[Dataset items]
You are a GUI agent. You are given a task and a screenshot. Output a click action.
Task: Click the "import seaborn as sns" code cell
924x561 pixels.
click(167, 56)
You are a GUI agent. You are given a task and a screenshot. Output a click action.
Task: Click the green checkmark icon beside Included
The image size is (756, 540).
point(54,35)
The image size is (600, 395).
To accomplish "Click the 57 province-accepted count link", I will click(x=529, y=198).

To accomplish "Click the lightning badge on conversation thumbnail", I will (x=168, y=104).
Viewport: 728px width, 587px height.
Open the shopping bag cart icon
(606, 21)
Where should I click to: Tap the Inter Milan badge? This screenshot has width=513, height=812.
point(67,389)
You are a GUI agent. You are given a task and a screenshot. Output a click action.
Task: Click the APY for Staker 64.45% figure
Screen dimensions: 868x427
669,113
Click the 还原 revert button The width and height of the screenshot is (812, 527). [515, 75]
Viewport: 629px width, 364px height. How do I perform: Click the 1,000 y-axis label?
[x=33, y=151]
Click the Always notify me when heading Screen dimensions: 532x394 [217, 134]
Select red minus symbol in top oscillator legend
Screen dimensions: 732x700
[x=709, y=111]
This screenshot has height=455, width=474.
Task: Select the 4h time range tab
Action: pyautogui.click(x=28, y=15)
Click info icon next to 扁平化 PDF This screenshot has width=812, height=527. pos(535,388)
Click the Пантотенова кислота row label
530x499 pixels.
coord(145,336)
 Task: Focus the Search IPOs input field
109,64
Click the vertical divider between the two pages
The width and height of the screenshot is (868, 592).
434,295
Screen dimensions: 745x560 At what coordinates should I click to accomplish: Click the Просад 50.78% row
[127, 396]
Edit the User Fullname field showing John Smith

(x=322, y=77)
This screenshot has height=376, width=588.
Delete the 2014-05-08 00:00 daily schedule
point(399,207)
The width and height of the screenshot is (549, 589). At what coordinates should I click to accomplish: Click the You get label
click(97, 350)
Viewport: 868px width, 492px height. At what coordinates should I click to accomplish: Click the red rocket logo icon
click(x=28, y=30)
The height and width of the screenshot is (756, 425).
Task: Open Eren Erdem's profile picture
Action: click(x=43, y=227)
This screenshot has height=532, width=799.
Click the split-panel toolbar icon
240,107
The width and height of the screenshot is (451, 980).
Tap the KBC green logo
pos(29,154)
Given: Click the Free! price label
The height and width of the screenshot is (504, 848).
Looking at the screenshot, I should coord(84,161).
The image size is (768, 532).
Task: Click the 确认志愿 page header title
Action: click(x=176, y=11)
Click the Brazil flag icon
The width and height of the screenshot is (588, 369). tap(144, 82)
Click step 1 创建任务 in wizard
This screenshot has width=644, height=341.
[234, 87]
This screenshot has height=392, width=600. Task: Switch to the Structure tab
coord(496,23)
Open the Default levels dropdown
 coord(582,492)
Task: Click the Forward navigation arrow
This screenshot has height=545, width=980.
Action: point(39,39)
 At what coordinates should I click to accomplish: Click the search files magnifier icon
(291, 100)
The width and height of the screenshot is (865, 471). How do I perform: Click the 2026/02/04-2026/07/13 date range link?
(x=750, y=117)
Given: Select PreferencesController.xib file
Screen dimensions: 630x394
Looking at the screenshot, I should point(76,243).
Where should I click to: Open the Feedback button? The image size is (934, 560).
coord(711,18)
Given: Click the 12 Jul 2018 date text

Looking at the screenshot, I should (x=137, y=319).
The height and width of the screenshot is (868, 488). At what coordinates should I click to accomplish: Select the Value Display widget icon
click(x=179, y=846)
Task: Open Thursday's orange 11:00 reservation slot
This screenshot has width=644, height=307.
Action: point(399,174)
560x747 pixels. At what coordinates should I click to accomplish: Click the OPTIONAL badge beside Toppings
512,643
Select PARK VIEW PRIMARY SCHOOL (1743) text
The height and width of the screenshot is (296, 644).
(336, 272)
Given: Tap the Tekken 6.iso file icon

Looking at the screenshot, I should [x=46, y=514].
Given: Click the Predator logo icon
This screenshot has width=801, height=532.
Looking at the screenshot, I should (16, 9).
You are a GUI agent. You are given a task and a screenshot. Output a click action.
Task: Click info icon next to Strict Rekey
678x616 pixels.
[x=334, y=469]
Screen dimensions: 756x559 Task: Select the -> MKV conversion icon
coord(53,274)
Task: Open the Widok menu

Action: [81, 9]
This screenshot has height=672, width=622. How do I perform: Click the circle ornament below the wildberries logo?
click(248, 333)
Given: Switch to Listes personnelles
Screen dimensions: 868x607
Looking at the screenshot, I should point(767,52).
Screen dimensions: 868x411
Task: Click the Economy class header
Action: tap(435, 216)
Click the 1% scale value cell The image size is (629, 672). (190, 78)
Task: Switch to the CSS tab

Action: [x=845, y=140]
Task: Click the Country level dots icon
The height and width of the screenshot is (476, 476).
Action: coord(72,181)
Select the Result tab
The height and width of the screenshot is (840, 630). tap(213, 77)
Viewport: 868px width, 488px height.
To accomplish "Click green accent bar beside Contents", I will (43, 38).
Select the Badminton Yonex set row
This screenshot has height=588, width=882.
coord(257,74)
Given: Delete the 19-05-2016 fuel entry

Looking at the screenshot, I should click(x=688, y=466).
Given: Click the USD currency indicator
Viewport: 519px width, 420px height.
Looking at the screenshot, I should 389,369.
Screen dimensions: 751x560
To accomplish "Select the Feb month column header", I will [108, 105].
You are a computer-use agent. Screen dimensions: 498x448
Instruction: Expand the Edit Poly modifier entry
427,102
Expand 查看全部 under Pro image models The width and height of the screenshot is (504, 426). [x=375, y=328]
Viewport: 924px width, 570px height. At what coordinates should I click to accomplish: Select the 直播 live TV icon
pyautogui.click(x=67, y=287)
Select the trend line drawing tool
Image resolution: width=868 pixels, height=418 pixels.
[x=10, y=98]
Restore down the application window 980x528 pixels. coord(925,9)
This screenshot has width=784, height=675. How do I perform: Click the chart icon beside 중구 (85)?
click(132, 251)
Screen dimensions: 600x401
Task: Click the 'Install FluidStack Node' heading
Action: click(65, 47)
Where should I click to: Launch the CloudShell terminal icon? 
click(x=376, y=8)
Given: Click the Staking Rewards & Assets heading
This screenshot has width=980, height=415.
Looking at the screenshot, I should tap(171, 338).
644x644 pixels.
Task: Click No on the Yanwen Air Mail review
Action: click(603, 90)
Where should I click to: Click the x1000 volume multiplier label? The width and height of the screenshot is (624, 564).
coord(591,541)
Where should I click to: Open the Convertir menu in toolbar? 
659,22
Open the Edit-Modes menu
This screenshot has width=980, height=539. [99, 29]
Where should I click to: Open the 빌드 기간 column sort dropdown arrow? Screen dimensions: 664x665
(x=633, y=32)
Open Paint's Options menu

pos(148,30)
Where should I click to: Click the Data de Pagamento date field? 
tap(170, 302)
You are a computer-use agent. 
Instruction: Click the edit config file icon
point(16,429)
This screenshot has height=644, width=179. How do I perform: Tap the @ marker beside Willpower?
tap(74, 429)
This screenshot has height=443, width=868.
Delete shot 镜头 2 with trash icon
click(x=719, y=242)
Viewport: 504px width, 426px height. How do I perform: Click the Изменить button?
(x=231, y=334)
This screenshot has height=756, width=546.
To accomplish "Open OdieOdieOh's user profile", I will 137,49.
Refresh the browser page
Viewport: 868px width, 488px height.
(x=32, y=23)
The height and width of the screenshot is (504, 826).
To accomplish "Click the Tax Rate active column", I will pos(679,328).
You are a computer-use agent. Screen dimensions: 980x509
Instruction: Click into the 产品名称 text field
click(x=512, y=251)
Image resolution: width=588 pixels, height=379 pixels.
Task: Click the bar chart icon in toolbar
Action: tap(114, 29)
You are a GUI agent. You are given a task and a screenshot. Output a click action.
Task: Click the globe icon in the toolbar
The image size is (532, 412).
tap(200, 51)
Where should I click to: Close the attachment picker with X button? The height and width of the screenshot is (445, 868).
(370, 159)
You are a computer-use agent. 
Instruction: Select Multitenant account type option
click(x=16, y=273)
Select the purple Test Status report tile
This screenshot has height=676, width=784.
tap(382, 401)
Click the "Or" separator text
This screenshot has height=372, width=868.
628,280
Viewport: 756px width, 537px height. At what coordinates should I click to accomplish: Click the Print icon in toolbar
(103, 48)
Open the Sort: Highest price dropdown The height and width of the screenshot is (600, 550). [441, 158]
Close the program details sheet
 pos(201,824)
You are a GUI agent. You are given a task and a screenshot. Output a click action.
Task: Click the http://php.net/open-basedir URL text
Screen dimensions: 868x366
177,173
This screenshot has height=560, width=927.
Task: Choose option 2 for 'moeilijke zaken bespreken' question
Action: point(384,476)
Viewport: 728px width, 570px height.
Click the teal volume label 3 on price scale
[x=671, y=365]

What is being asked: Extract exactly and only the lines above from the line containing "Instruction: Expand the" through the line containing "Restore down the", both end lines included.

Answer to the exercise:
Instruction: Expand the Edit Poly modifier entry
427,102
Expand 查看全部 under Pro image models The width and height of the screenshot is (504, 426). [x=375, y=328]
Viewport: 924px width, 570px height. At what coordinates should I click to accomplish: Select the 直播 live TV icon
pyautogui.click(x=67, y=287)
Select the trend line drawing tool
Image resolution: width=868 pixels, height=418 pixels.
[x=10, y=98]
Restore down the application window 980x528 pixels. coord(925,9)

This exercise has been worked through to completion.